Data excerpts:
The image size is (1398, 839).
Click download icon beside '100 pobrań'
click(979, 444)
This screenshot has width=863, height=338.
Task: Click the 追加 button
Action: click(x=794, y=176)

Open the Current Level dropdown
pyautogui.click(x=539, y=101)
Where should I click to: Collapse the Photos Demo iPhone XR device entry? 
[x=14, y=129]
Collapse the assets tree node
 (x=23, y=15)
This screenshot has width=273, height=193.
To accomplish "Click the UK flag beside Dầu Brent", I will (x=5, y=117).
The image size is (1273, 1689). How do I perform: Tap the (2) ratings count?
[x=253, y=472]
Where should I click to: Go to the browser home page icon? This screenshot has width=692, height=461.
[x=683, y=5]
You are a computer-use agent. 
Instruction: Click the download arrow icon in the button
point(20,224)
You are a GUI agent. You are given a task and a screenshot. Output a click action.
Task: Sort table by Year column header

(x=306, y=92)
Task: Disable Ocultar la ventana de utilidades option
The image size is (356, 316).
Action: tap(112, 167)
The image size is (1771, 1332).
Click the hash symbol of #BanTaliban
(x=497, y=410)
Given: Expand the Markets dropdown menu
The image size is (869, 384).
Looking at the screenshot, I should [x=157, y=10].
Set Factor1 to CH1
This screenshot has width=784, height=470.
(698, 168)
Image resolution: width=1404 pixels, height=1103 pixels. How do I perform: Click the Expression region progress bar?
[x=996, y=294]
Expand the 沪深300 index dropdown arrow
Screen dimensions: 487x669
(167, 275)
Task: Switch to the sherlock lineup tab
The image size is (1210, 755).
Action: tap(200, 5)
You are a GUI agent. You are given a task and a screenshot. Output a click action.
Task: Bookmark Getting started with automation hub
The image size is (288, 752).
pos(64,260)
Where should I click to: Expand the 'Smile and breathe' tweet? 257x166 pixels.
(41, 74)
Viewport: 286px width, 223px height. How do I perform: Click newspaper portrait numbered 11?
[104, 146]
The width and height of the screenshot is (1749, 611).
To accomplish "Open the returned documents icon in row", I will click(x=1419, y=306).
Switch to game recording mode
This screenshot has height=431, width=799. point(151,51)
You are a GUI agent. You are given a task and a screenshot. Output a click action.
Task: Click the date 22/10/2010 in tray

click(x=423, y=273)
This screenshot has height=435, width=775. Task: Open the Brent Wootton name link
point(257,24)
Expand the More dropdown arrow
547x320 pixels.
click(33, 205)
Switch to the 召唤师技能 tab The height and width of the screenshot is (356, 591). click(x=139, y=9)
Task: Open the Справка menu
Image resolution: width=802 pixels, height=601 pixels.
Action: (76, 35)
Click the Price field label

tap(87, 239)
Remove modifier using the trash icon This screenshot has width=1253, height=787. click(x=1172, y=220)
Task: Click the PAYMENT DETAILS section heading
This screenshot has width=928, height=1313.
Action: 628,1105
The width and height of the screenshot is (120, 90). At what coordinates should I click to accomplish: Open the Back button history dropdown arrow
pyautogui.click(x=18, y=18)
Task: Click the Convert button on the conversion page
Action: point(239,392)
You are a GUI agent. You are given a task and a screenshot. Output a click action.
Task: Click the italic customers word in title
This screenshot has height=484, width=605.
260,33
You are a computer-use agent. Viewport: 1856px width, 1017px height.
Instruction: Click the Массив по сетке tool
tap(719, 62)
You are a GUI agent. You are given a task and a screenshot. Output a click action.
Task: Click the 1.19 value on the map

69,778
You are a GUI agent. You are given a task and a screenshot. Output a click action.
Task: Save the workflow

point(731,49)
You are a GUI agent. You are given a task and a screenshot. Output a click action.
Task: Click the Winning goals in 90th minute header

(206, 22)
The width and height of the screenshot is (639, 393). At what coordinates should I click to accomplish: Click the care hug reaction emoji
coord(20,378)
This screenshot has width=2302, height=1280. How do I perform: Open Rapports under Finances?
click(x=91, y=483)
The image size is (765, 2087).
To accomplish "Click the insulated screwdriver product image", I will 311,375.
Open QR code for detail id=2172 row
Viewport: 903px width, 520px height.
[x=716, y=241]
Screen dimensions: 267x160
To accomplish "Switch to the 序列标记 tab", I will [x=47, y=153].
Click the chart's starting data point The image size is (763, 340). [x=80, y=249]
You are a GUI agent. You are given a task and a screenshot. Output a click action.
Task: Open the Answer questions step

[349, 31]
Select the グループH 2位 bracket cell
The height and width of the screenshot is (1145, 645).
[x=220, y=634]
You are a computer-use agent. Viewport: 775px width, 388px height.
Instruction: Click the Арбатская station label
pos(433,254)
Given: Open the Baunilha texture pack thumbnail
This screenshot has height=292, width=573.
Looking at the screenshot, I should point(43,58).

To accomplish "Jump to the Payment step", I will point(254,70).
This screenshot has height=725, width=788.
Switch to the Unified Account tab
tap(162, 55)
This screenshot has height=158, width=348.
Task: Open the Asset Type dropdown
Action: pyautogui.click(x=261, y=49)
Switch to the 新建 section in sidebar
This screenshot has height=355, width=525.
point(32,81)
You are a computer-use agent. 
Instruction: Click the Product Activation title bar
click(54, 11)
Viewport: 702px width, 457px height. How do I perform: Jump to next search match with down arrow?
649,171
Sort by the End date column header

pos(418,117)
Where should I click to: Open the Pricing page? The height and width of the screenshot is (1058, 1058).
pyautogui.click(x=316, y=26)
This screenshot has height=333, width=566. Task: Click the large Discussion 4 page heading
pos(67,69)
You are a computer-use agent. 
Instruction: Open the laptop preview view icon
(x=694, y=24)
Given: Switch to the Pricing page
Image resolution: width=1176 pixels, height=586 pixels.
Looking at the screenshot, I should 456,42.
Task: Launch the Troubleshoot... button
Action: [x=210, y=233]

Aim of the task: Output the material in full, exactly as it appears.

Task result:
The image size is (1398, 839).
Click download icon beside '100 pobrań'
click(979, 444)
This screenshot has width=863, height=338.
Task: Click the 追加 button
Action: click(x=794, y=176)

Open the Current Level dropdown
pyautogui.click(x=539, y=101)
Where should I click to: Collapse the Photos Demo iPhone XR device entry? 
[x=14, y=129]
Collapse the assets tree node
 (x=23, y=15)
This screenshot has width=273, height=193.
To accomplish "Click the UK flag beside Dầu Brent", I will (x=5, y=117).
The image size is (1273, 1689). How do I perform: Tap the (2) ratings count?
[x=253, y=472]
Where should I click to: Go to the browser home page icon? This screenshot has width=692, height=461.
[x=683, y=5]
You are a computer-use agent. 
Instruction: Click the download arrow icon in the button
point(20,224)
You are a GUI agent. You are given a task and a screenshot. Output a click action.
Task: Sort table by Year column header

(x=306, y=92)
Task: Disable Ocultar la ventana de utilidades option
The image size is (356, 316).
Action: tap(112, 167)
The image size is (1771, 1332).
Click the hash symbol of #BanTaliban
(x=497, y=410)
Given: Expand the Markets dropdown menu
The image size is (869, 384).
Looking at the screenshot, I should [x=157, y=10].
Set Factor1 to CH1
This screenshot has width=784, height=470.
(698, 168)
Image resolution: width=1404 pixels, height=1103 pixels. How do I perform: Click the Expression region progress bar?
[x=996, y=294]
Expand the 沪深300 index dropdown arrow
Screen dimensions: 487x669
(167, 275)
Task: Switch to the sherlock lineup tab
The image size is (1210, 755).
Action: tap(200, 5)
You are a GUI agent. You are given a task and a screenshot. Output a click action.
Task: Bookmark Getting started with automation hub
The image size is (288, 752).
pos(64,260)
Where should I click to: Expand the 'Smile and breathe' tweet? 257x166 pixels.
(41, 74)
Viewport: 286px width, 223px height. How do I perform: Click newspaper portrait numbered 11?
[104, 146]
The width and height of the screenshot is (1749, 611).
To accomplish "Open the returned documents icon in row", I will click(x=1419, y=306).
Switch to game recording mode
This screenshot has height=431, width=799. point(151,51)
You are a GUI agent. You are given a task and a screenshot. Output a click action.
Task: Click the date 22/10/2010 in tray

click(x=423, y=273)
This screenshot has height=435, width=775. Task: Open the Brent Wootton name link
point(257,24)
Expand the More dropdown arrow
547x320 pixels.
click(33, 205)
Switch to the 召唤师技能 tab The height and width of the screenshot is (356, 591). click(x=139, y=9)
Task: Open the Справка menu
Image resolution: width=802 pixels, height=601 pixels.
Action: (76, 35)
Click the Price field label

tap(87, 239)
Remove modifier using the trash icon This screenshot has width=1253, height=787. click(x=1172, y=220)
Task: Click the PAYMENT DETAILS section heading
This screenshot has width=928, height=1313.
Action: 628,1105
The width and height of the screenshot is (120, 90). At what coordinates should I click to accomplish: Open the Back button history dropdown arrow
pyautogui.click(x=18, y=18)
Task: Click the Convert button on the conversion page
Action: point(239,392)
You are a GUI agent. You are given a task and a screenshot. Output a click action.
Task: Click the italic customers word in title
This screenshot has height=484, width=605.
260,33
You are a computer-use agent. Viewport: 1856px width, 1017px height.
Instruction: Click the Массив по сетке tool
tap(719, 62)
You are a GUI agent. You are given a task and a screenshot. Output a click action.
Task: Click the 1.19 value on the map

69,778
You are a GUI agent. You are given a task and a screenshot. Output a click action.
Task: Save the workflow

point(731,49)
You are a GUI agent. You are given a task and a screenshot. Output a click action.
Task: Click the Winning goals in 90th minute header

(206, 22)
The width and height of the screenshot is (639, 393). At what coordinates should I click to accomplish: Click the care hug reaction emoji
coord(20,378)
This screenshot has width=2302, height=1280. How do I perform: Open Rapports under Finances?
click(x=91, y=483)
The image size is (765, 2087).
To accomplish "Click the insulated screwdriver product image", I will 311,375.
Open QR code for detail id=2172 row
Viewport: 903px width, 520px height.
[x=716, y=241]
Screen dimensions: 267x160
To accomplish "Switch to the 序列标记 tab", I will [x=47, y=153].
Click the chart's starting data point The image size is (763, 340). [x=80, y=249]
You are a GUI agent. You are given a task and a screenshot. Output a click action.
Task: Open the Answer questions step

[349, 31]
Select the グループH 2位 bracket cell
The height and width of the screenshot is (1145, 645).
[x=220, y=634]
You are a computer-use agent. Viewport: 775px width, 388px height.
Instruction: Click the Арбатская station label
pos(433,254)
Given: Open the Baunilha texture pack thumbnail
This screenshot has height=292, width=573.
Looking at the screenshot, I should point(43,58).

To accomplish "Jump to the Payment step", I will point(254,70).
This screenshot has height=725, width=788.
Switch to the Unified Account tab
tap(162, 55)
This screenshot has height=158, width=348.
Task: Open the Asset Type dropdown
Action: pyautogui.click(x=261, y=49)
Switch to the 新建 section in sidebar
This screenshot has height=355, width=525.
point(32,81)
You are a computer-use agent. 
Instruction: Click the Product Activation title bar
click(54, 11)
Viewport: 702px width, 457px height. How do I perform: Jump to next search match with down arrow?
649,171
Sort by the End date column header

pos(418,117)
Where should I click to: Open the Pricing page? The height and width of the screenshot is (1058, 1058).
pyautogui.click(x=316, y=26)
This screenshot has height=333, width=566. Task: Click the large Discussion 4 page heading
pos(67,69)
You are a computer-use agent. 
Instruction: Open the laptop preview view icon
(x=694, y=24)
Given: Switch to the Pricing page
Image resolution: width=1176 pixels, height=586 pixels.
Looking at the screenshot, I should 456,42.
Task: Launch the Troubleshoot... button
Action: [x=210, y=233]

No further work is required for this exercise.